───── Available data

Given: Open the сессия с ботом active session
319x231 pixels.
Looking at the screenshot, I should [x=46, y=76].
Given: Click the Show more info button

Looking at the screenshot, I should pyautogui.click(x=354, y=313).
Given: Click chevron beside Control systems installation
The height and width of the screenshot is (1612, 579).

──────────

● **Directions for this task**: Reproduce exactly the line containing "Given: Click the Show more info button" and every line after it through the end of the records above, and nothing else.

● **Answer**:
Given: Click the Show more info button

Looking at the screenshot, I should pyautogui.click(x=354, y=313).
Given: Click chevron beside Control systems installation
The height and width of the screenshot is (1612, 579).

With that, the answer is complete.